- Companies are leveraging 5G, which requires new cybersecurity approaches.
- Professionals at the RSA Conference shared insights on securing 5G devices and networks.
- This article is part of "5G and Connectivity Playbook," a series exploring some of our time's most important tech innovations.
Increasingly, companies are leveraging 5G connectivity, whether through 5G mobile devices or Internet of Things technology. This means they need to evolve the way they think about cybersecurity.
Business Insider spoke with several cybersecurity professionals at the annual RSA Conference, which took place from May 6 to 9 in San Francisco. They shared advice on how companies could improve cybersecurity as they moved into the age of 5G.
"For the office, factories, sites, campuses, 5G should be seen as an active replacement for WiFi," Nathan Howe, the group vice president of innovation at Zscaler, said. "This requires some serious rethinking, but the advantages are massive — once you get past that initial shock in terms of difference. Private 5G networks will change the way in which everything connects."
Overall, professionals said that companies should think about cybersecurity from the beginning.
"It's much cheaper thinking about cybersecurity when building something rather than thinking about cybersecurity when it's already built," Andrea Carcano, a cofounder and the chief product officer of Nozomi Networks, said.
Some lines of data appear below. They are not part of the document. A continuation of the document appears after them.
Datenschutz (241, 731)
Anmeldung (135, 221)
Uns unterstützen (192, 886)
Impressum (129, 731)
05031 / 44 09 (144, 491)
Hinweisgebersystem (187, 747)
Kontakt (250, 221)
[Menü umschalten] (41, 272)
Here are cybersecurity professionals' best practices for securing 5G devices and networks.
Inspect and secure 5G devices
Many customers are still trying to understand how to fully use 5G. Increasingly, organizations purchase and manage their own private 5G infrastructure.
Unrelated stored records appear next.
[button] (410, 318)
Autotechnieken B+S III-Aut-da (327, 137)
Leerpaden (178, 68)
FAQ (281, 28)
If they do this, they must conduct thorough security assessments, inspect the quality of the IoT products they use, and follow manufacturer guidelines on how to secure them, Boaz Gelbord, Akamai's chief security officer, said.
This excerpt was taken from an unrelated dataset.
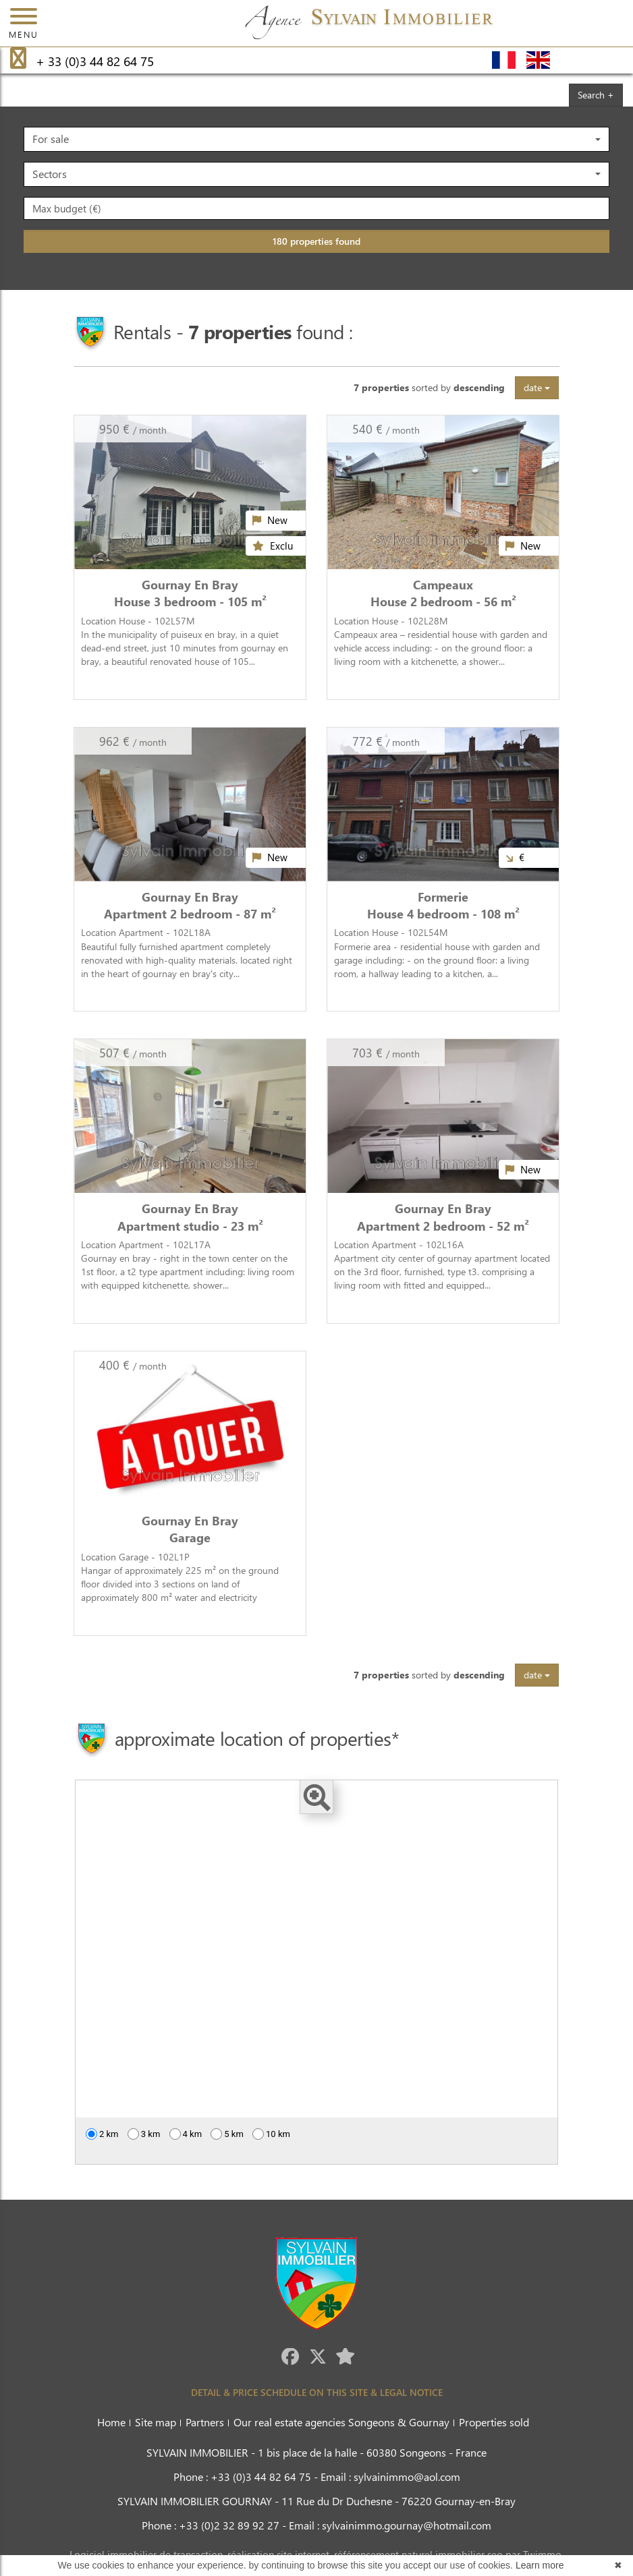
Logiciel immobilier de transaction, (148, 2554)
Additionally, professionals said companies should understand what's connected to the 5G networks they're using and hold their vendors accountable for security, ensuring they make updates to software and hardware and mend any vulnerabilities.
Use a zero-trust approach
Several professionals pointed to using a zero-trust approach, which means systems should never trust anything entering the network and should verify all devices, requests, and users. This includes security controls over which users can access the network and which systems on the network can communicate with each other.
"Zero trust really goes hand in hand with 5G," Donna Johnson, Cradlepoint's chief marketing officer, said. "Even as your attack surface widens, you've narrowed the potential impact of any attack that can get through."
As part of this approach, companies should have visibility into the traffic of their 5G networks and continuously validate and monitor end-point devices on those networks. That's because as more devices get connected to 5G networks, the bigger the attack surface becomes.
"From an attacker's perspective, the more things connected to it, the more gold mines there are for them to attack," Christine Gadsby, the vice president of product security at BlackBerry, said.
It's also important to have a powerful enforcement layer, including enforcement policies and controls over which devices are permitted to access the network, Darren Guccione, the CEO and a cofounder of Keeper Security, said.
"We make sure the right person, on the right device, at the right time, at the right location has access to very specific systems based on their role," Guccione said.
With more IoT devices, there are even more ways to communicate across 5G networks. Companies should use tools to check whether rogue devices are on their 5G networks.
"Because 5G includes IoT, it's going to open up a whole world of issues with monitoring communication," Megha Kalsi, a partner at AlixPartners, said. "As an industry, we also need to figure out how to monitor some of that communication using 5G."
Analyze risks
Finally, companies should analyze their risks, the services they use, and how much of their data is exposed. They should consider possible entry points for hackers and how they can mitigate issues as they transition to 5G.
This is crucial, given the significant gap between the speed at which bad actors can exploit vulnerabilities and the speed at which an organization can patch its vulnerabilities.
Companies need to "go above and beyond best practices," Jimmy Mesta, the chief technology officer and a cofounder of RAD Security, said. They need to monitor for anomalies, verify workloads, and properly configure the products they use. As generative artificial intelligence is increasingly used in cybersecurity, some tasks can be automated.
Increased use of 5G calls for updated security practices. "A lot of the standard practices today will not work," Carcano said. "That's the main risk. Someone will use 5G technology and try to apply old-school methodology to perform cybersecurity, but 5G will change and expand boundaries and work more in a zero-trust network when potentially everything is at risk."